If you've been reading about AI lately, you've probably come across terms like "LLM", "tokens", and "hallucination" and wondered what on earth they mean. You're not alone.

AI is full of jargon that can make it feel more complicated than it needs to be. But if you're a business owner thinking about using AI, you don't need a computer science degree — you just need to understand the basics.

Here's a plain-language guide to the AI terms that matter most.

LLM (Large Language Model)

This is the technology behind tools like ChatGPT, Claude, and Gemini. A Large Language Model is trained on enormous amounts of text data, which allows it to read, understand, and generate human-like language.

Think of it as a very well-read assistant that can write emails, summarise documents, answer questions, and generate ideas — but it doesn't truly "understand" the way a human does. It predicts the most likely next word based on patterns it has learned.

Why it matters: When someone says "we're using an LLM", they mean they're using AI that processes and generates text — the most common type of AI tool in business today.

Token

A token is the unit AI uses to measure how much text it processes. Roughly speaking, one token is about three-quarters of a word. Every time you type a question or the AI generates a response, tokens are consumed.

Most AI tools charge based on token usage — the more you type and generate, the more you pay.

Why it matters: Understanding tokens helps you estimate AI costs. A short email might use a few hundred tokens. Analysing a long report could use tens of thousands.

Hallucination

This is when AI confidently generates information that is completely wrong. It sounds convincing, reads well, and looks professional — but the facts are fabricated.

For example, an AI might cite a legal case that doesn't exist, or generate statistics that were never published. It's not lying on purpose — it's just predicting what sounds right based on patterns, without actually checking the facts.

Why it matters: This is one of the biggest risks of using AI in business. Any AI-generated content — especially anything involving numbers, legal references, or customer-facing communications — must be reviewed by a human before use.

Agents

AI agents are software systems that use AI to pursue goals and complete tasks on your behalf. Unlike a simple chatbot that answers one question at a time, an agent can plan a series of steps and execute them.

For example, an AI agent could research competitors, compile the findings into a report, and email it to you — all from a single instruction.

Why it matters: Agents represent the next wave of AI productivity. They move AI from "answer my question" to "do this task for me".

MCP (Model Context Protocol)

> **Activities**:
**a)** In the AI terms guide, roughly how much of a word is one token?
**b)** Transcribe the stretch of the AI terms guide from "Think of it" through "more you pay.".
Rely on the AI terms guide alone.

> **Information provided**:
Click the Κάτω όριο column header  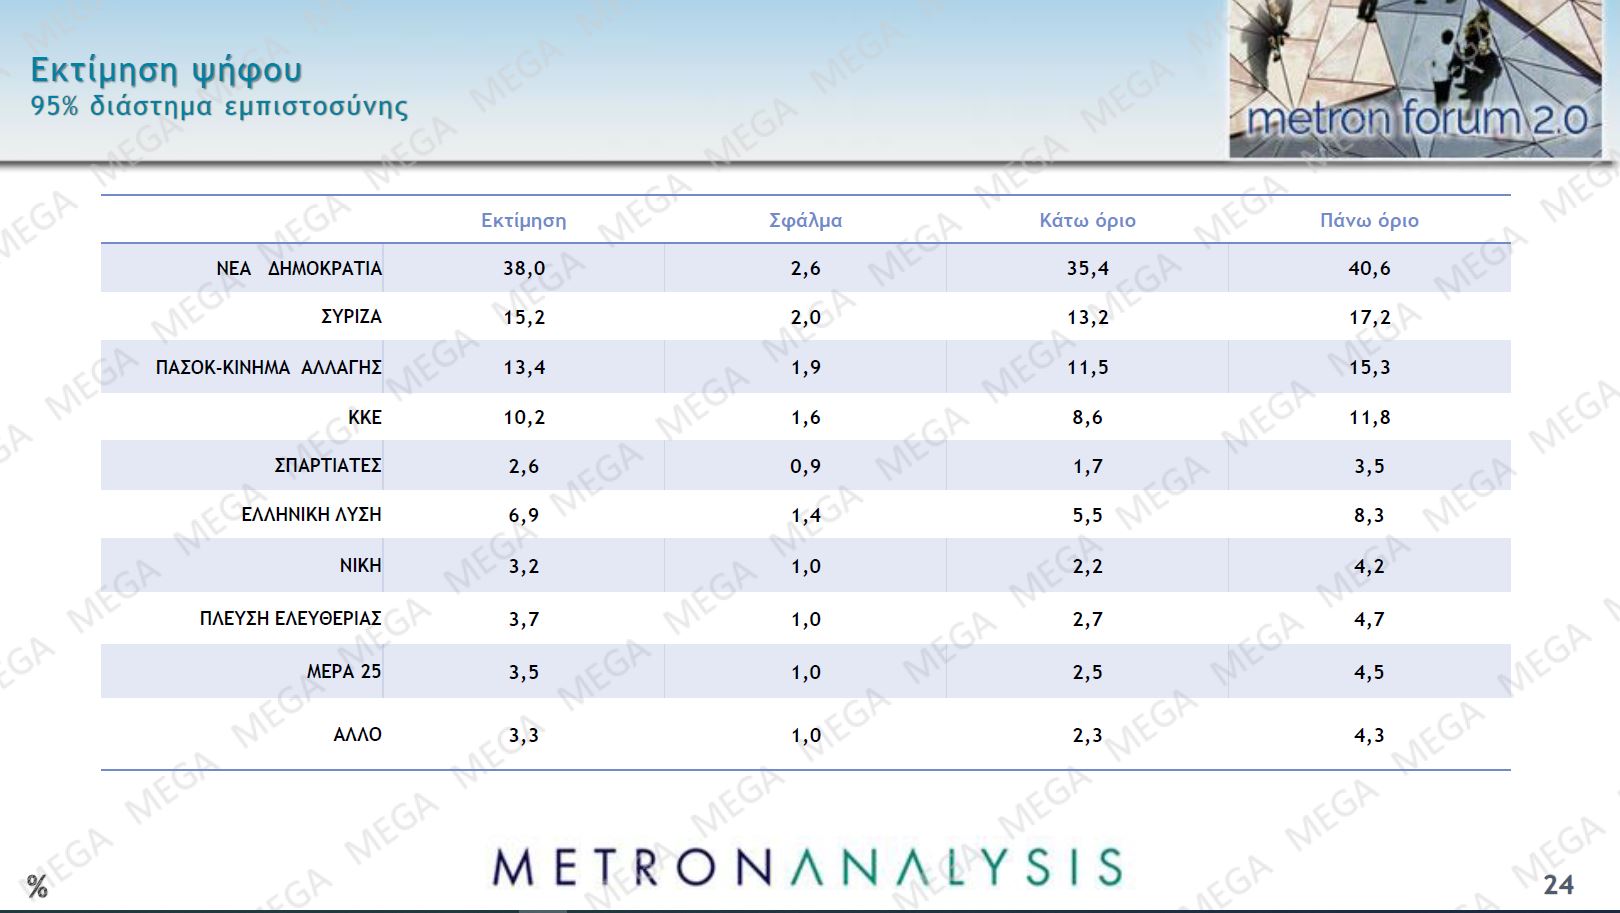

> **Answers for each item**:
**a)** About three-quarters of a word.

**b)**
Think of it as a very well-read assistant that can write emails, summarise documents, answer questions, and generate ideas — but it doesn't truly "understand" the way a human does. It predicts the most likely next word based on patterns it has learned.

Why it matters: When someone says "we're using an LLM", they mean they're using AI that processes and generates text — the most common type of AI tool in business today.

Token

A token is the unit AI uses to measure how much text it processes. Roughly speaking, one token is about three-quarters of a word. Every time you type a question or the AI generates a response, tokens are consumed.

Most AI tools charge based on token usage — the more you type and generate, the more you pay.